The officers then set up the house to look like a place of drug-dealing activity and notified Smith as to where the “rip off” was to take place. Smith showed up with the other defendants, all three of whom were arrested after Thomas backed the van out of the garage.

All three defendants were convicted of robbery, attempting to transport a controlled substance, and grand theft; Smith and Thomas were also convicted of conspiracy. Smith was sentenced to 36 years in prison; Thomas to 47 years, eight months; and Gonzalez to 33 years.

The sentences in each case included the 25-year enhancement prescribed by Health and Safety Code Sec. 11370.4.

Judge’s Discretion

The statute allows the sentencing judge the discretion to strike the enhancement if there are mitigating circumstances. But Los Angeles Superior Court Judge Terry A. Green, while acknowledging the harshness of the sentences, noted that the defendants could have backed out, but instead were enticed by the opportunity to steal more than $1 million worth of cocaine.

Gonzalez’s attorney, Stephen Gilbert of Santa Monica, said sentence manipulation “violates our separation of powers and it violates...our sentencing scheme” by “allowing police officers to choose sentences.”

That led Chief Justice Ronald M. George to ask how the police conduct in this case was different than in conspiracy cases, in which officers exercise discretion as to how far to allow the conspirators to go in furtherance of the scheme before making arrests.

Narrow Ruling Sought

Gilbert replied that the rule he was arguing for was a narrow one, applicable only to cases like the current one in which “the drugs [were] all provided by the policeman.” He noted that Green would not allow him to ask the lead investigator why the quantity of 85 kilograms was chosen, when the defendants would obviously have been willing to go along with the plot even if less than half that amount were involved.

Justice Joyce L. Kennard persistently attempted to draw the defense lawyers into a discussion of the concept of “sentence entrapment” recognized in some federal circuits.
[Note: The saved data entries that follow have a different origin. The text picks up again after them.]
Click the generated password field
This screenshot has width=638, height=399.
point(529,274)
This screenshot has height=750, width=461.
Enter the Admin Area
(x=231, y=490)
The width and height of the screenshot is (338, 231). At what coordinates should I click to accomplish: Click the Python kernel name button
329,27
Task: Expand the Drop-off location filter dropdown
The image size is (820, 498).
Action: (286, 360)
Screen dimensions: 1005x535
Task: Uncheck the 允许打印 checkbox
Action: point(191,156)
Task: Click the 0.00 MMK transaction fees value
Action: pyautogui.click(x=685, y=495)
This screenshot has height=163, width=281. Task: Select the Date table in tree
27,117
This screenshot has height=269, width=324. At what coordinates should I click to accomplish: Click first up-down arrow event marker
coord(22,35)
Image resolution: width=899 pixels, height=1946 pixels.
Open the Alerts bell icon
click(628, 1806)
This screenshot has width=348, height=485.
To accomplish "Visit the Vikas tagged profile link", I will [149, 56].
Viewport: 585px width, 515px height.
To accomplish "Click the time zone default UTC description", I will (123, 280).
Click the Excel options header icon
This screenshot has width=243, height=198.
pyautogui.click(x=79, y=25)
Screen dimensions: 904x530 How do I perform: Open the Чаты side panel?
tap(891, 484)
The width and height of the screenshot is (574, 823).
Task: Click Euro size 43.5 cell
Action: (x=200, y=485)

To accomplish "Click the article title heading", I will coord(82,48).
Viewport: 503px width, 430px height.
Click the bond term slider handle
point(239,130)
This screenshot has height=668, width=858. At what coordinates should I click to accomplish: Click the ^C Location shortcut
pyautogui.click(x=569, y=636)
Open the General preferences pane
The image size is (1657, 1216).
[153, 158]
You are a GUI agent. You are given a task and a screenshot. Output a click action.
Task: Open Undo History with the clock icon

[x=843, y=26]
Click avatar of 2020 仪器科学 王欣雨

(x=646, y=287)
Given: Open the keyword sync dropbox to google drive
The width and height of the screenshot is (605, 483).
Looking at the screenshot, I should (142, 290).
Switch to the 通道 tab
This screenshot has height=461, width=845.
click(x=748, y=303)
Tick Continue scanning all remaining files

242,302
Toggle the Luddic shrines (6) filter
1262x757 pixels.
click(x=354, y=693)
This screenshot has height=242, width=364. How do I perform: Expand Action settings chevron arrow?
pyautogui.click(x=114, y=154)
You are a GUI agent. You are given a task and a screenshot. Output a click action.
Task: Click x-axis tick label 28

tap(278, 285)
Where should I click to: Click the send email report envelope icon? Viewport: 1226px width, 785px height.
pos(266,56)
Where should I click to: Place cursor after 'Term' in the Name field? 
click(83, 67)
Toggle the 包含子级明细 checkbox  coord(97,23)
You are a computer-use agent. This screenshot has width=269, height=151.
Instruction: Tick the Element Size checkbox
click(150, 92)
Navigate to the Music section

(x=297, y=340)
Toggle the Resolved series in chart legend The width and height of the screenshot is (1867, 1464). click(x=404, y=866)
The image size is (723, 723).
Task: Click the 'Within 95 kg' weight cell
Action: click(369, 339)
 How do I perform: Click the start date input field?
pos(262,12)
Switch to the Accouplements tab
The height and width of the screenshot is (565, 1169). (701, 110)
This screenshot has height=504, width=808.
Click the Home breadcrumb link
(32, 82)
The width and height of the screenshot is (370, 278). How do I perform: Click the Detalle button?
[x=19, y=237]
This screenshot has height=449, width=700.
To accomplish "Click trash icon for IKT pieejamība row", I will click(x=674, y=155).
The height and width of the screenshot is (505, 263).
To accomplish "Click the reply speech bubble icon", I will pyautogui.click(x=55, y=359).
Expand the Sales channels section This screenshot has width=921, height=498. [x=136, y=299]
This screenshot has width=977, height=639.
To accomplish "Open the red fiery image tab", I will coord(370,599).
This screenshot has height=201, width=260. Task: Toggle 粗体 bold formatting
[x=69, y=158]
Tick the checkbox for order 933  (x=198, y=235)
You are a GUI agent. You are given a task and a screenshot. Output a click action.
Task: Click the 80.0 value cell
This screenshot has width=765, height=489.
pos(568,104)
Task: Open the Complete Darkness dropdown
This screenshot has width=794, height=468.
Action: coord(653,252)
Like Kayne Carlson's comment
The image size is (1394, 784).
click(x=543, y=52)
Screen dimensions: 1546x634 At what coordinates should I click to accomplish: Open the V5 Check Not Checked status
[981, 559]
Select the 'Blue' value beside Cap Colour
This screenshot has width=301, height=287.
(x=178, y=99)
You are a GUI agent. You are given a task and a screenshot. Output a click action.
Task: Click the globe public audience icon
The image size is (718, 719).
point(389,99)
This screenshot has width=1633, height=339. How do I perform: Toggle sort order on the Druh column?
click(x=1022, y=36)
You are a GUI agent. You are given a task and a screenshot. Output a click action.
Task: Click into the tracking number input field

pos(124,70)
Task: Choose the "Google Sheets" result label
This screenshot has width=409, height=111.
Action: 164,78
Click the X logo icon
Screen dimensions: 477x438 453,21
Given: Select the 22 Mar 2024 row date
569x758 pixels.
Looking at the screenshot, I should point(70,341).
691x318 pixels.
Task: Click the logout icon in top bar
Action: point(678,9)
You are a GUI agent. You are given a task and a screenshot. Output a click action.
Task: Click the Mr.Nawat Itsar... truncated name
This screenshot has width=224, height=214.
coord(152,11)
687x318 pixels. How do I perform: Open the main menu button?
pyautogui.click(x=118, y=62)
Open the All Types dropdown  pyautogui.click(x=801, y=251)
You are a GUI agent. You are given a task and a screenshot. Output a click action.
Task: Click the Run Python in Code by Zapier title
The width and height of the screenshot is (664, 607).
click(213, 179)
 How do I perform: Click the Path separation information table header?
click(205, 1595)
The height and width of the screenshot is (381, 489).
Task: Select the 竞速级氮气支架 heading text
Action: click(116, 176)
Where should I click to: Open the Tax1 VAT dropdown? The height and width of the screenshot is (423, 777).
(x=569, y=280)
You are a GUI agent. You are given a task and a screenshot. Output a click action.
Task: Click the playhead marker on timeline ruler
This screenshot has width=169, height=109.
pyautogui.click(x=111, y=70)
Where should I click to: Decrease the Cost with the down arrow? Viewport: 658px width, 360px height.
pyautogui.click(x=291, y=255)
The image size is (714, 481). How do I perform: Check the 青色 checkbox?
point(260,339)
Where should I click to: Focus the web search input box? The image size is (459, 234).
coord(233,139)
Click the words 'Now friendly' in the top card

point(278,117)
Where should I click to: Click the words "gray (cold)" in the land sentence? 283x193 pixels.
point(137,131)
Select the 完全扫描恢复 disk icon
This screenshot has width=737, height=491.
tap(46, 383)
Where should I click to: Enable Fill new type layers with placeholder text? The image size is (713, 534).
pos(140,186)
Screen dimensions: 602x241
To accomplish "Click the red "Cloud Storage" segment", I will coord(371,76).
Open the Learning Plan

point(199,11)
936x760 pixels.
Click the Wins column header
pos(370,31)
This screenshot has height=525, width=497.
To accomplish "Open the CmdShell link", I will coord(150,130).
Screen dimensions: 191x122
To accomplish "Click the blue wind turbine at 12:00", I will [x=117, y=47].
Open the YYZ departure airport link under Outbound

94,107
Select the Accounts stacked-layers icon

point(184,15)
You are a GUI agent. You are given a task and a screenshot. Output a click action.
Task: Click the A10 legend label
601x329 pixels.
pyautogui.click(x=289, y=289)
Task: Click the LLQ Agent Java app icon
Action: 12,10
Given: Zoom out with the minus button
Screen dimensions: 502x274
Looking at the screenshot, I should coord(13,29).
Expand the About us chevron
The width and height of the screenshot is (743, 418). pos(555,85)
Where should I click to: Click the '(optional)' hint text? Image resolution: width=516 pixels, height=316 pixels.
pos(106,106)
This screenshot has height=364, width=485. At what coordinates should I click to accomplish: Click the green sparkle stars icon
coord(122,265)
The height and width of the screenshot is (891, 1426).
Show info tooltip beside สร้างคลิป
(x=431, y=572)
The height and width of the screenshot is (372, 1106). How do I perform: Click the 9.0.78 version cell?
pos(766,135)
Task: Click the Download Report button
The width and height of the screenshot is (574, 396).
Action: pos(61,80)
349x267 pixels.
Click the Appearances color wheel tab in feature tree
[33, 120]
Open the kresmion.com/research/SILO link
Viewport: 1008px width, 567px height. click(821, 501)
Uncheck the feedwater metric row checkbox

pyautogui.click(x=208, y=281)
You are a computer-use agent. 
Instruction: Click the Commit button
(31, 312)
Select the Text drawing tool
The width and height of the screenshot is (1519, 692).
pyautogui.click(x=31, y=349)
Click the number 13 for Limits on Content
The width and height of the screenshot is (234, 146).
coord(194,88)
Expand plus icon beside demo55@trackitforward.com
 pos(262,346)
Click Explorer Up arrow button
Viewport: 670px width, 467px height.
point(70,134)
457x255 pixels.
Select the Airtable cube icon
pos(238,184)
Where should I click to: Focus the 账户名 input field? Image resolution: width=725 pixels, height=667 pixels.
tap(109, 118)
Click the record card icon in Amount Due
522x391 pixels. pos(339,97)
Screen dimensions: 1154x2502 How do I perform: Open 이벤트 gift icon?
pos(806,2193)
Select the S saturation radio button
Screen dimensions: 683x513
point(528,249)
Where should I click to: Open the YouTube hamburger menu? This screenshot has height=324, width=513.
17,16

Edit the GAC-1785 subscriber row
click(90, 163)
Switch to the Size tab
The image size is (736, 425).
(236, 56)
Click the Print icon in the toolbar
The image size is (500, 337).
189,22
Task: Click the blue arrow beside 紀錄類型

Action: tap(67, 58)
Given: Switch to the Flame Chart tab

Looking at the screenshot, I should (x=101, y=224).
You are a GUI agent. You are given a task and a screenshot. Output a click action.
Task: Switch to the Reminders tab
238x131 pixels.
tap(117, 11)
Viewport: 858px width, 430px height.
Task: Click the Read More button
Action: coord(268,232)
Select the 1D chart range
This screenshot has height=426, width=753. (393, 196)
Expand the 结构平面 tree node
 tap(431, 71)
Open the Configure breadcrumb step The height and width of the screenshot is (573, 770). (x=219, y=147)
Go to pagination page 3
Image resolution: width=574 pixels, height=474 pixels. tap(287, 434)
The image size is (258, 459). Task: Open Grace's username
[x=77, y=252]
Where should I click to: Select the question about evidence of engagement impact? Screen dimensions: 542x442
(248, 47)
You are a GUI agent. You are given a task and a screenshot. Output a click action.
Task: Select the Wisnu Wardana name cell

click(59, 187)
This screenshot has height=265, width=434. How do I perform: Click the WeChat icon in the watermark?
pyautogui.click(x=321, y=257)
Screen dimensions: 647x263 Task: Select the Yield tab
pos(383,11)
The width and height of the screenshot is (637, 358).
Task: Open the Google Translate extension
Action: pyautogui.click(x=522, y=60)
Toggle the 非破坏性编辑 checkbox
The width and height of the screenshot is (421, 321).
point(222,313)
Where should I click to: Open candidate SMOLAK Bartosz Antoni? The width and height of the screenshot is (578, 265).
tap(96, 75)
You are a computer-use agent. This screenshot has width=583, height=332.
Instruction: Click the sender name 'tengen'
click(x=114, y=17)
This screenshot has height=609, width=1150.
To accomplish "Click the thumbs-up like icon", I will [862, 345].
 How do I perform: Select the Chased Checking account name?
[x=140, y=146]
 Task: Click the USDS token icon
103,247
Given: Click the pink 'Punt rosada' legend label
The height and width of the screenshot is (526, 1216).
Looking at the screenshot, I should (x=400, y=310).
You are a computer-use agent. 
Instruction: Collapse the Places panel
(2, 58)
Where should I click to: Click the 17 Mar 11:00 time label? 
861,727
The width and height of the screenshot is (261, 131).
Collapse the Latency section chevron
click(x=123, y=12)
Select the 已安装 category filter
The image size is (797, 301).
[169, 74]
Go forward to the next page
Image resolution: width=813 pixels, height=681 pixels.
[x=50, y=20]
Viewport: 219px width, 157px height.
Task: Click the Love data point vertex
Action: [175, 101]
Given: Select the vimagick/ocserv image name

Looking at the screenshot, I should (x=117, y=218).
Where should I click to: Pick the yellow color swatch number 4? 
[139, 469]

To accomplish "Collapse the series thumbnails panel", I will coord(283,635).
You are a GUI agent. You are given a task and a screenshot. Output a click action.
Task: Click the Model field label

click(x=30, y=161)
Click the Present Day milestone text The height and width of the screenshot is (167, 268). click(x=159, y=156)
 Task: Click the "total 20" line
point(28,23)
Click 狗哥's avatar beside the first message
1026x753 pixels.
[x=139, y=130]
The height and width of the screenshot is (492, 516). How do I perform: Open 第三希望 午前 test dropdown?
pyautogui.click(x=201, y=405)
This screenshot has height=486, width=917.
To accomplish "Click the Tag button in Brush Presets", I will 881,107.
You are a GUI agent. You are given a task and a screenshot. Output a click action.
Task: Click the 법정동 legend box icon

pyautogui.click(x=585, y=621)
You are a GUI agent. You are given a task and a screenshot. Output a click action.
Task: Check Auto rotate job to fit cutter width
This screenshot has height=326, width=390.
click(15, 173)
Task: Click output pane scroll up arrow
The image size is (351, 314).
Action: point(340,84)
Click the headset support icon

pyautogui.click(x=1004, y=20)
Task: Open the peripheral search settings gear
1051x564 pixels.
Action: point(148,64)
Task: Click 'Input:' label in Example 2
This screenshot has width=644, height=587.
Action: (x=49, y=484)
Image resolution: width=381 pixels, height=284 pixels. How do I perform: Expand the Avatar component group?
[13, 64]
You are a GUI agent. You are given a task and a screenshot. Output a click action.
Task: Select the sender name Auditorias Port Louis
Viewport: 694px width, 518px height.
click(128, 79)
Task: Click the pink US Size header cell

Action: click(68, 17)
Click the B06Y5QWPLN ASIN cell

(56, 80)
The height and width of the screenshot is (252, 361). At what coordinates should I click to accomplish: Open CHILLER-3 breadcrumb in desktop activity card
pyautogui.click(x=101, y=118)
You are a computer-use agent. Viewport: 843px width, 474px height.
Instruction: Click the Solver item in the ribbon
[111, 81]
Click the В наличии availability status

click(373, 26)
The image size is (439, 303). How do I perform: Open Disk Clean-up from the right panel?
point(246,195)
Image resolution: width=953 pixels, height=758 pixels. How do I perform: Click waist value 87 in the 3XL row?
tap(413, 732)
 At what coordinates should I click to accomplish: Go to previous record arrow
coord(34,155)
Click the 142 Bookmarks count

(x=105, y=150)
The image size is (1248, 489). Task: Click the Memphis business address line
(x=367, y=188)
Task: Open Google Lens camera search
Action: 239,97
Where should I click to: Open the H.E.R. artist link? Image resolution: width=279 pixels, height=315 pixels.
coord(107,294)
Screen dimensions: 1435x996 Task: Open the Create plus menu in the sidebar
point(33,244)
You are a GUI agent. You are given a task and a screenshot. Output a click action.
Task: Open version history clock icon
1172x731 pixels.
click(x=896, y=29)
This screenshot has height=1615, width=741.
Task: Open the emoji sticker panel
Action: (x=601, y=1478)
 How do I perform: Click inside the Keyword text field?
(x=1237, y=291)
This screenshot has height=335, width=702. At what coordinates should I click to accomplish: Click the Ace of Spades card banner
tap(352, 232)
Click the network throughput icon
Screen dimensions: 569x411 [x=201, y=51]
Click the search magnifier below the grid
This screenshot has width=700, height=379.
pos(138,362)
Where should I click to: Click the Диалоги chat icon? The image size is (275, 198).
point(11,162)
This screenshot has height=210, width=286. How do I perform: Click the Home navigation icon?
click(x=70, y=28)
The order granting review of the Court of Appeal decision, she noted, specifically raised the issue of whether the doctrine should apply under California law.

But Phillip Bronson, an Encino attorney representing Smith, said it would be difficult to apply sentence entrapment in California, since the concept is based on the more traditional entrapment defense—that the police overcame the defendant’s will, persuading him or her to commit an offense he or she was not predisposed to commit.

Entrapment Standards

California, the attorney noted, uses an objective standard to determine entrapment, while the federal standard is a subjective one. The high court, he said, should adopt a sentence-manipulation rule as a matter of state and Fourteenth Amendment due process.

But Keller, arguing for the state, said the police did nothing wrong, and Kennard seemed to agree.

The defendants, Smith in particular, “seemed very much interested in...robbing the home and taking the cocaine” and expressed no concerns about the large amount involved, the justice commented.

The case would be different, Keller suggested, if the police had lied to the defendants, for example by intentionally understating the amount of cocaine. But even then, the deputy attorney general argued, there would be no need for the type of judicially created remedy favored by the Court of Appeal, since the statute already provides a remedy in the form of the judge’s discretion to strike the enhancement.